_Provided text_
------------------------------------------------------------------------
It would be the most logical to assume that the three anniversary books represent the past / present / and a look into the future. This is possible, particularly in view of the fact that the archive of the town planning projects developed by the Institute is part of the reality not just in the sense, in which any archive constitutes its “passive” part, but also because it is repeated in all the books: many of the things that were devised in the 1960’s or 1970’s are only being implemented now. The simplest and best-known examples are the construction of Moscow traverse metro lines or the development of the Moscow metro as a whole.
Another example that surprised me was the long story of the concepts for the children’s play park in Nagatinskaya Poima. Its place is now occupied by “Ostrov Mechty” (“Dream Island”). However, the first project of the play and sports park – shares Valentin Ivanov, director of the Genplan Institute of Moscow in 1983-1988 – first appeared in 1977, while the park as such was provided for in the city’s master plan 1971, along with other numerous sports facilities.
“What we were dreaming of was nothing like what we have here today – says Valentin Ivanov, who, when the park was designed, served in the capacity of Studio #3 of the Genplan Institute of Moscow, which was commissioned with this project by Mikhail Posokhin Sr. back in 1976 – And here is what we were dreaming of: one third of the land site was to be occupied by fields “for virtually every kind of sport you can think of”, another third was to be occupied a landscape park, and the ash dumps of the ZIL power station were to serve as a basis for the “Ancient Fortress” with traditional Russian amusement rides.” (Book 1, Page 98).
------------------------------------------------------------------------
_Data entries_

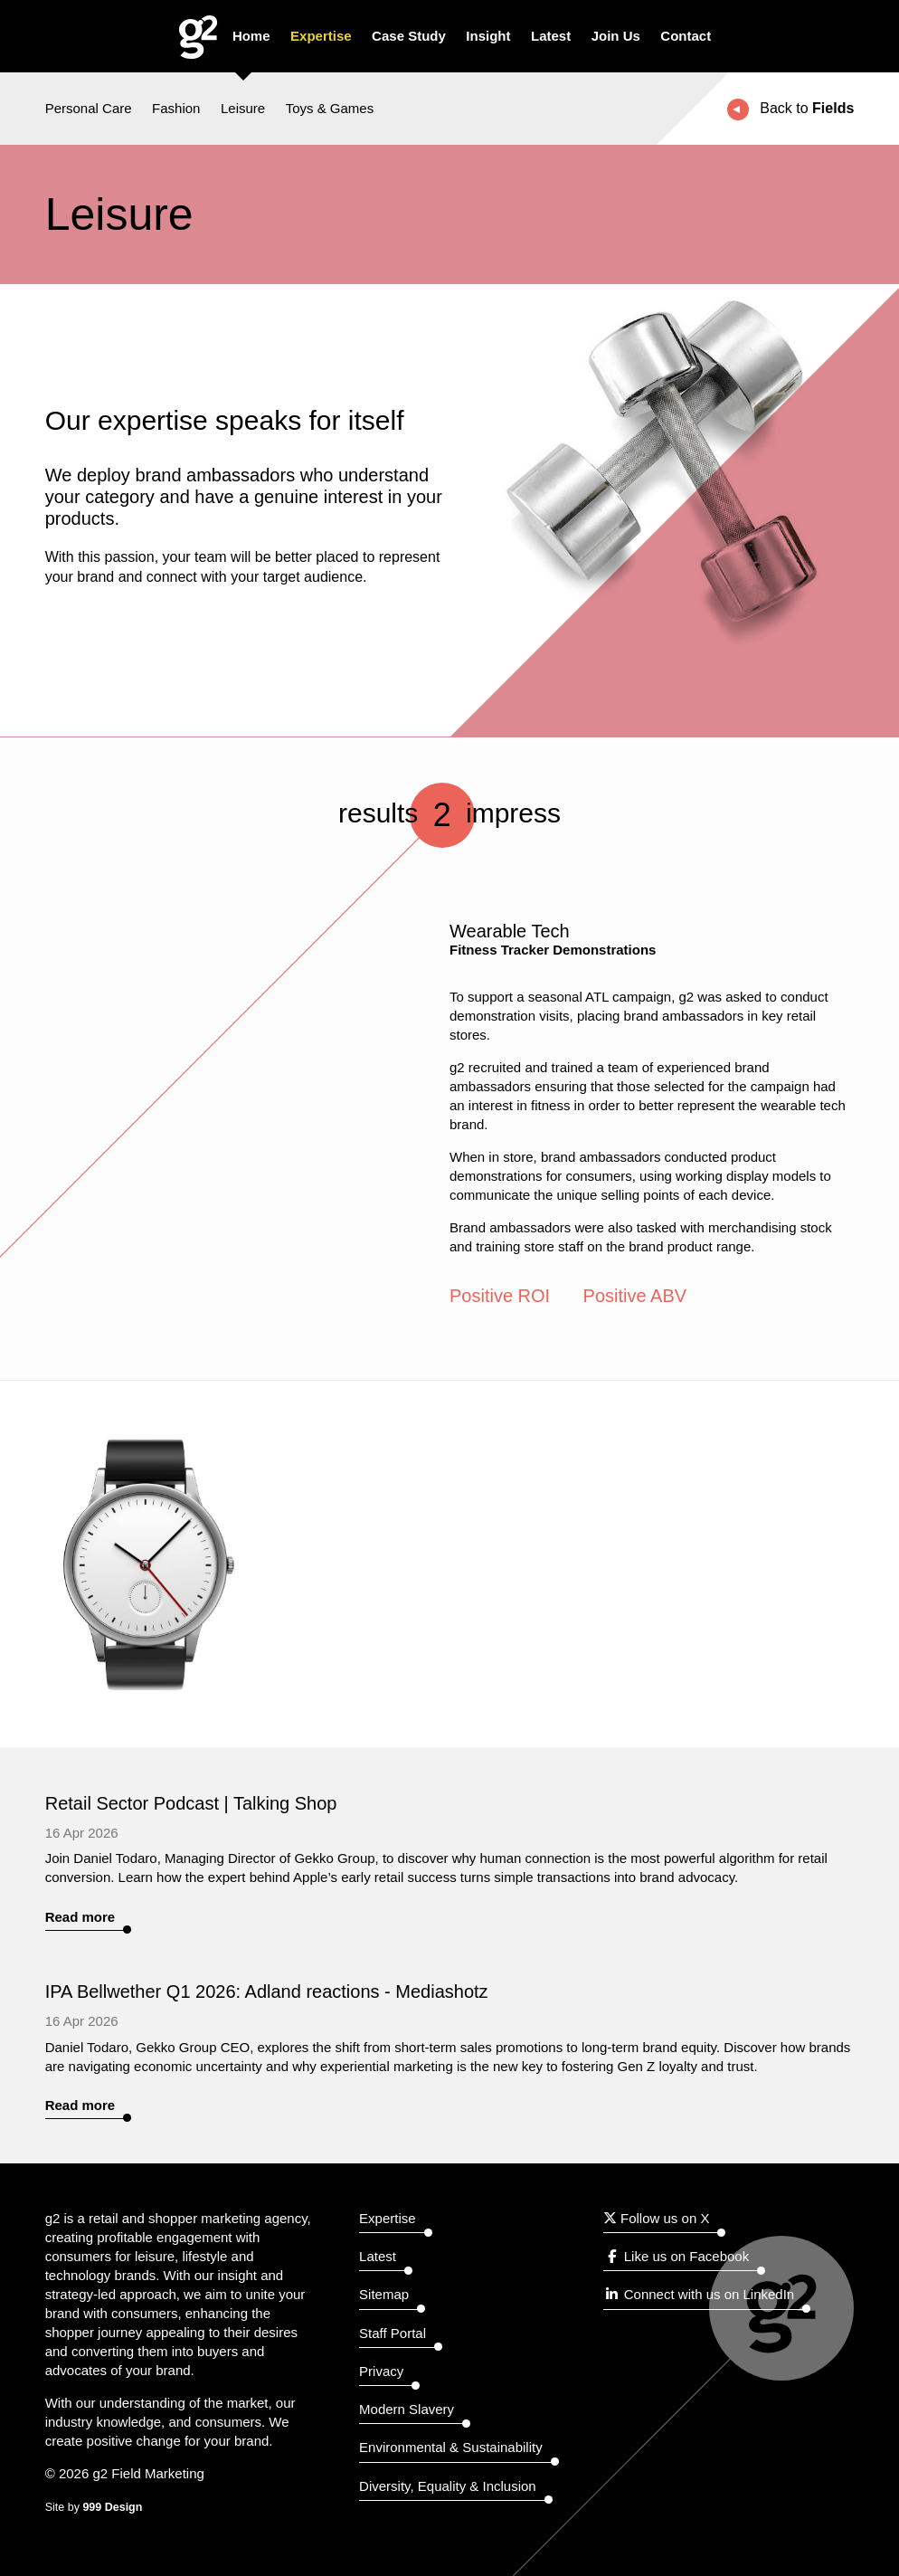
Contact (685, 35)
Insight (488, 35)
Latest (551, 35)
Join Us (615, 35)
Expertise (321, 35)
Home (251, 35)
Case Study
------------------------------------------------------------------------
_What you need to do_
**1)** According to the text on the Genplan Institute's anniversary books, in what year did the first project of the play and sports park in Nagatinskaya Poima appear?
**2)** In the text on the Genplan Institute's anniversary books, shorten the paragraph beginning "Another example that surprised me" while keeping its main facts.

_Answers below_
**1)** 1977

**2)** The children's play park in Nagatinskaya Poima, whose site is now occupied by "Ostrov Mechty" ("Dream Island"), went through a long series of concepts. Valentin Ivanov, director of the Genplan Institute of Moscow in 1983-1988, says the first project for the play and sports park appeared in 1977. The city's 1971 master plan had already provided for the park, along with many other sports facilities.